Ilse se refugió en el granero, sorprendida de haber ganado la carrera, y ahí, en lo oscuro, dominó el ritmo acelerado del corazón. Se escondió sin hacer ruido y, con el paso del tiempo, la invadió un nuevo miedo que la hizo olvidar al otro: que la sorprendiera su madre con su duro «Ilse», con el que le hablaba cuando había sido niña mala como ese día. Nein, Ilse. Nicht allein —la palabra de su madre era la ley en la casa: sola no sales, Ilse.

Si no hubiera sido por su estómago, gran motivador, ahí hubiera pasado la tarde, y tal vez la noche entera. Pero éste la convenció, a fuerza de hambre, de que ya era hora de regresar a enfrentar lo que fuera, hasta al «Ilse» enojado de su madre. Y, porque cuando Ilse tenía hambre no podía pensar en otra cosa —y ya era hora de su pan tostado con mantequilla—, su mente olvidó lo que su cuerpo nunca pudo: la razón de su miedo a gansos y a perros.

Lo que a la niña le había parecido una eternidad, había transcurrido en sólo media hora. Su madre nunca se enteró de su ausencia, ocupada con el bordado de los delantales y fondos de sus hijas, al creerlas a ambas en la siesta. No hubo reclamos: hubo pan tostado con la cremosa mantequilla que hacían ahí mismo. Luego hubo juegos toda la tarde con Irmgard, su hermana que, al ser cuatro años mayor, se encargaba de entretenerla —y de que no saliera sola de la casa— mientras su madre cosía, tejía, bordaba, limpiaba o cocinaba.

Al llegar su padre, supo que ya era hora de la cena, y qué bueno: tenía hambre otra vez. Su madre le sirvió chucrut con salchicha de ternera, su favorita.

El Káiser, que sólo entraba a la casa por invitación de su padre, la miraba con intensidad, como si quisiera comerla, le parecía. Ilse, que para siempre tendría el grito guardado dentro de su cuerpo después de esa tarde, perdió el interés en su comida y se refugió en el regazo de su padre.

Y era cierto que el Káiser miraba con antojo, pero no a ella: miraba la salchicha, y casi con amor. Creía merecer un premio especial por ser el héroe, por haberla salvado, por interponer su cuerpo entre los gansos y el de la niña, por tener el cuero adolorido debido a los picotazos que habían alcanzado a darle los demonios emplumados durante la batalla campal.

Esperó con paciencia, pero la cena empezó y terminó sin que nadie, ni siquiera la niña, compartiera con él como recompensa por lo menos un mendrugo. No que a Ilse se le hubiera ocurrido y se hubiera atrevido a acercar su mano a ese hocico enorme y hambriento, sino que además para el final de la cena, a pesar de seguir con el estómago petrificado, la niña se había comido todo; ni una migaja de nada se había atrevido a dejar, porque, si su madre ordenaba: alles essen, ella se comía todo lo que le había servido, y sin chistar.

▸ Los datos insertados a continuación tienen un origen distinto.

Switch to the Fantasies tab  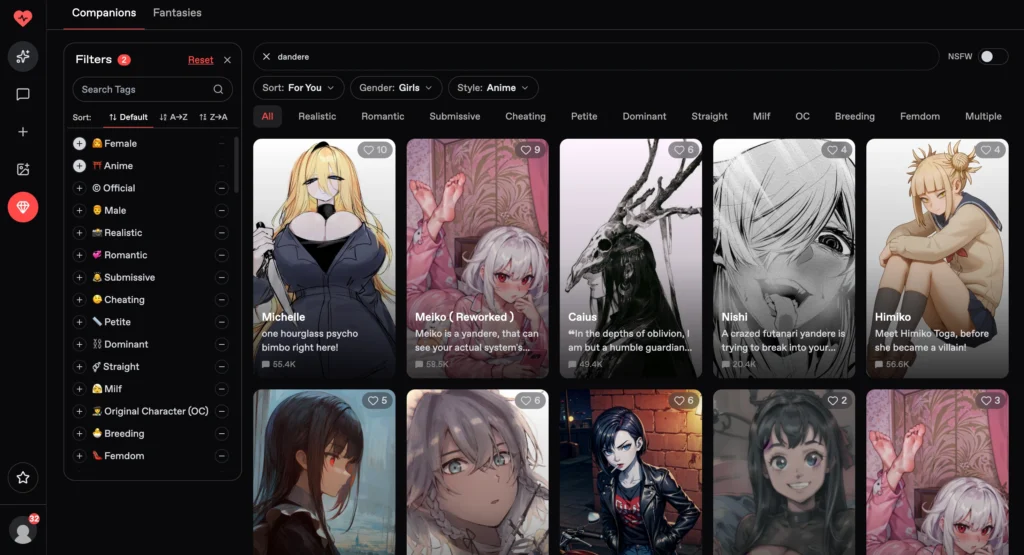click(x=177, y=13)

Nunca sabría que los eventos de ese 25 de marzo 1938 se habían guardado dentro de ella más como instinto que como memoria activa. Esa noche, al irse a la cama, Ilse no supo que, en cambio, ese día se quedaría grabado para siempre en la memoria de su gente, pero no porque una niña prusiana hubiese pasado un susto por unos gansos protectores de su territorio y familia, sino porque el dueño del destino de su tierra hacía más claras sus intenciones ante los germanos y ante el mundo en su visita a Königsberg.